Obviously, you love your spouse. But the deep chasm of differing moral values, misunderstanding, rejection, and loneliness make marriage even more challenging than most. For the last seven years, I've found myself caught in this divine dilemma: torn between the love of my life and the Lover of my soul.

Brian (not his real name) and I were married 13 years and had two children when I accepted Jesus as my Savior. While being drawn intimately to the Lord, I experienced joy and excitement like I'd never known. My lifestyle began to change as I lived 2 Corinthians 5:17: "Therefore, if anyone is in Christ, he is a new creation; the old is gone, the new has come!"

But to Brian, something seemed fundamentally wrong with this Scripture! He liked the old creation, and I morphed into someone he didn't know. He believed in God, but felt I had taken "this thing" way too far. My weekdays became interspersed with Bible studies and ministry meetings, and weekends were filled with participation in church services.  My taste in movies (among other things) changed, and I no longer wanted to drink alcohol or be with friends who did. In addition, I claimed to be in love with someone else! His name was Jesus, and to my husband, he seemed like a real threat to our marriage. 

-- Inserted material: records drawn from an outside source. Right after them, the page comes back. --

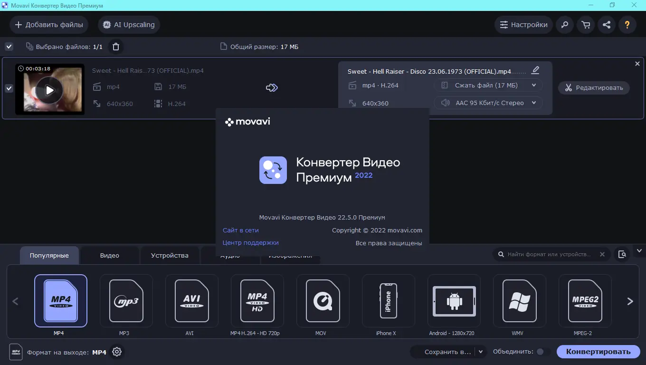Open the AAC audio settings dropdown
Image resolution: width=646 pixels, height=365 pixels.
point(488,103)
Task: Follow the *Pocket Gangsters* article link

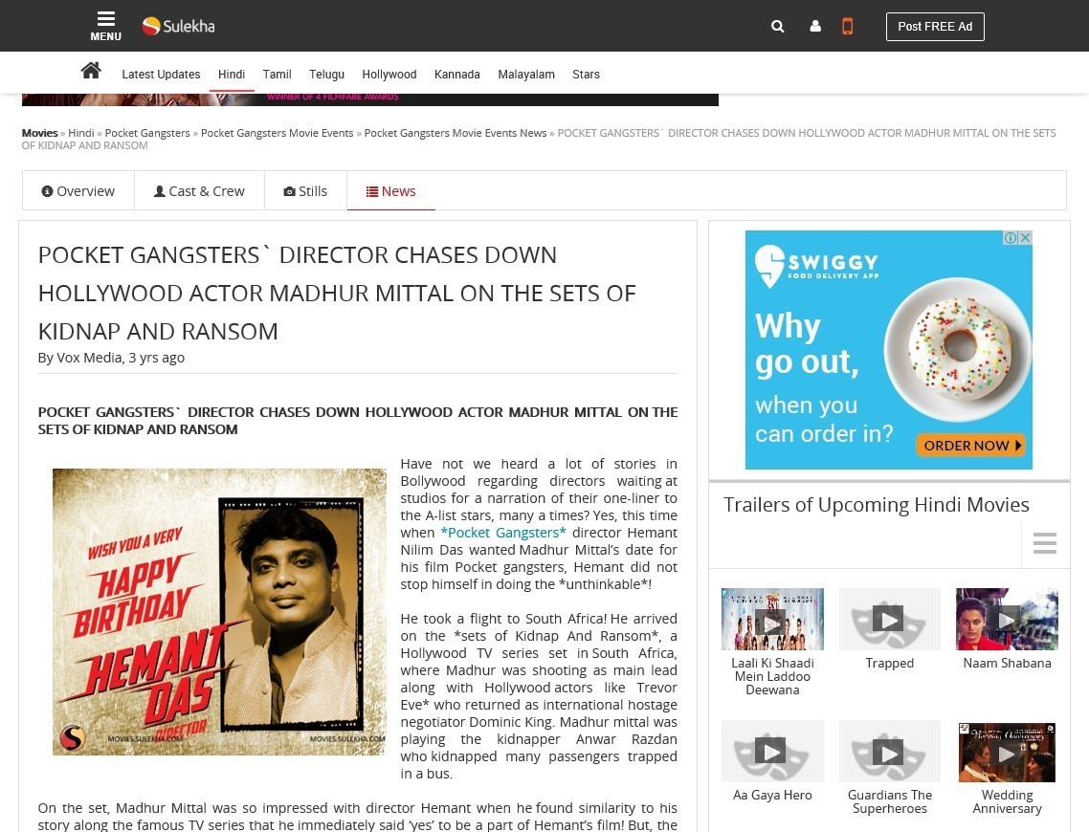Action: [x=502, y=533]
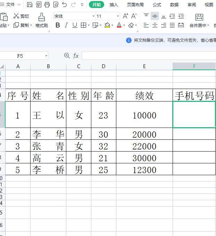Click the 开始 (Home) tab button
The image size is (216, 236).
click(x=96, y=5)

Brian began to feel abandoned and soon his justifiable feelings of jealousy and loneliness were projected as anger and resentment. He criticized my new friends, church activities, and books I read. Rejection hit every time he changed the radio from my favorite Christian station, and I felt guilt-ridden whenever I tithed or said "yes" to ministry opportunities. I began to lose respect for my husband and the empty places in our marriage grew until any attempt to communicate was strained. We were definitely unequally yoked.

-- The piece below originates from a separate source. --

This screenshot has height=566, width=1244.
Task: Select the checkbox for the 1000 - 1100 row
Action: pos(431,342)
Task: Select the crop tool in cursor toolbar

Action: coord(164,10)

Historically, the biblical illustration of being unequally yoked dates back to the time of Moses (Deuteronomy 22:10). A yoke is a wooden frame by which two draft animals are joined at the neck for working together. If animals of unequal size or strength are yoked together, the yoke will weigh heavily on one animal while choking the other. 

Instead of pulling smoothly and painlessly together, the animals strain against the yoke as it pinches and burdens, making their labor strenuous.

And strenuous is exactly what our marriage became. 

Though Brian didn't see the need to join me, I sought help through Christian counseling.

"I don't think I love my husband anymore," I told my counselor.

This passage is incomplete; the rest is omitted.